(Dataset entries)
====

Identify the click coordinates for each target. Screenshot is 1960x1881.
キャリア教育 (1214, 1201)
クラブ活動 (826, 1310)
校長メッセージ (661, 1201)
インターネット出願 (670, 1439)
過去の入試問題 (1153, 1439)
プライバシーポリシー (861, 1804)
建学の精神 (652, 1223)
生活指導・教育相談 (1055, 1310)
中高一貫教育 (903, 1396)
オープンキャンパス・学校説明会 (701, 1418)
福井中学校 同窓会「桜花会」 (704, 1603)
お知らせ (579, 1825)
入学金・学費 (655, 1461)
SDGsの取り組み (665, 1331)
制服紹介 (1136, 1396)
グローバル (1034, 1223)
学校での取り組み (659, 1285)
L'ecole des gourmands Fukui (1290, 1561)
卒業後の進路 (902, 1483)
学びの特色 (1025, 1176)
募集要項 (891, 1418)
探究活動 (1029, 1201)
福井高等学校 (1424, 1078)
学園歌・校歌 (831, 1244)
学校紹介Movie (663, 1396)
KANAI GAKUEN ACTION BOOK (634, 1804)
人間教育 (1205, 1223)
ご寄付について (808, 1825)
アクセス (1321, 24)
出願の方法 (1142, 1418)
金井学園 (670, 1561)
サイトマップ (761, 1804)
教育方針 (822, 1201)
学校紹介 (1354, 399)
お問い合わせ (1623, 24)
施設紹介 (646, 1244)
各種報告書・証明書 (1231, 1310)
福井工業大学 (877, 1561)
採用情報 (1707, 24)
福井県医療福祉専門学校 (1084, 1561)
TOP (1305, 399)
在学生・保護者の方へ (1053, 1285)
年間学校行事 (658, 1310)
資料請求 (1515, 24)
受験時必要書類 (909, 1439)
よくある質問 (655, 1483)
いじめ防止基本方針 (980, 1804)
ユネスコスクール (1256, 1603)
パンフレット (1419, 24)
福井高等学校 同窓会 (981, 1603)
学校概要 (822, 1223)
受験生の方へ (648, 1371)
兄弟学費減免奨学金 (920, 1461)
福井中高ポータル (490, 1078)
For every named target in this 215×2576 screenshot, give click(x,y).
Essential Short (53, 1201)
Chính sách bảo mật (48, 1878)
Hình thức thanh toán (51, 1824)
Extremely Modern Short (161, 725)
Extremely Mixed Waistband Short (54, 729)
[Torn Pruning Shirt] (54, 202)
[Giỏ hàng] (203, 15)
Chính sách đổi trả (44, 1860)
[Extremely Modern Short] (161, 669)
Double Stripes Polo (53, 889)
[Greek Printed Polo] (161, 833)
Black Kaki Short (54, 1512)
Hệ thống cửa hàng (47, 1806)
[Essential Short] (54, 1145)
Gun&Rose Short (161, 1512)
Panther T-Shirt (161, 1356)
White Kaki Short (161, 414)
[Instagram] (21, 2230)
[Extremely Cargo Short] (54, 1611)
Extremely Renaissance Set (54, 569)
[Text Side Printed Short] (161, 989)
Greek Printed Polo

====

EXERCISE DIRECTIONS:
Could you give every entry again, exactly as written?

ANSWER TO THE PROBLEM:
Identify the click coordinates for each target. Screenshot is 1960x1881.
キャリア教育 (1214, 1201)
クラブ活動 (826, 1310)
校長メッセージ (661, 1201)
インターネット出願 (670, 1439)
過去の入試問題 (1153, 1439)
プライバシーポリシー (861, 1804)
建学の精神 (652, 1223)
生活指導・教育相談 (1055, 1310)
中高一貫教育 (903, 1396)
オープンキャンパス・学校説明会 (701, 1418)
福井中学校 同窓会「桜花会」 (704, 1603)
お知らせ (579, 1825)
入学金・学費 (655, 1461)
SDGsの取り組み (665, 1331)
制服紹介 (1136, 1396)
グローバル (1034, 1223)
学校での取り組み (659, 1285)
L'ecole des gourmands Fukui (1290, 1561)
卒業後の進路 (902, 1483)
学びの特色 (1025, 1176)
募集要項 (891, 1418)
探究活動 (1029, 1201)
福井高等学校 (1424, 1078)
学園歌・校歌 (831, 1244)
学校紹介Movie (663, 1396)
KANAI GAKUEN ACTION BOOK (634, 1804)
人間教育 (1205, 1223)
ご寄付について (808, 1825)
アクセス (1321, 24)
出願の方法 (1142, 1418)
金井学園 (670, 1561)
サイトマップ (761, 1804)
教育方針 (822, 1201)
学校紹介 (1354, 399)
お問い合わせ (1623, 24)
施設紹介 (646, 1244)
各種報告書・証明書 (1231, 1310)
福井工業大学 (877, 1561)
採用情報 (1707, 24)
福井県医療福祉専門学校 (1084, 1561)
TOP (1305, 399)
在学生・保護者の方へ (1053, 1285)
年間学校行事 (658, 1310)
資料請求 (1515, 24)
受験時必要書類 (909, 1439)
よくある質問 (655, 1483)
いじめ防止基本方針 (980, 1804)
ユネスコスクール (1256, 1603)
パンフレット (1419, 24)
福井高等学校 同窓会 (981, 1603)
学校概要 (822, 1223)
受験生の方へ (648, 1371)
兄弟学費減免奨学金 (920, 1461)
福井中高ポータル (490, 1078)
For every named target in this 215×2576 screenshot, give click(x,y).
Essential Short (53, 1201)
Chính sách bảo mật (48, 1878)
Hình thức thanh toán (51, 1824)
Extremely Modern Short (161, 725)
Extremely Mixed Waistband Short (54, 729)
[Torn Pruning Shirt] (54, 202)
[Giỏ hàng] (203, 15)
Chính sách đổi trả (44, 1860)
[Extremely Modern Short] (161, 669)
Double Stripes Polo (53, 889)
[Greek Printed Polo] (161, 833)
Black Kaki Short (54, 1512)
Hệ thống cửa hàng (47, 1806)
[Essential Short] (54, 1145)
Gun&Rose Short (161, 1512)
Panther T-Shirt (161, 1356)
White Kaki Short (161, 414)
[Instagram] (21, 2230)
[Extremely Cargo Short] (54, 1611)
Extremely Renaissance Set (54, 569)
[Text Side Printed Short] (161, 989)
Greek Printed Polo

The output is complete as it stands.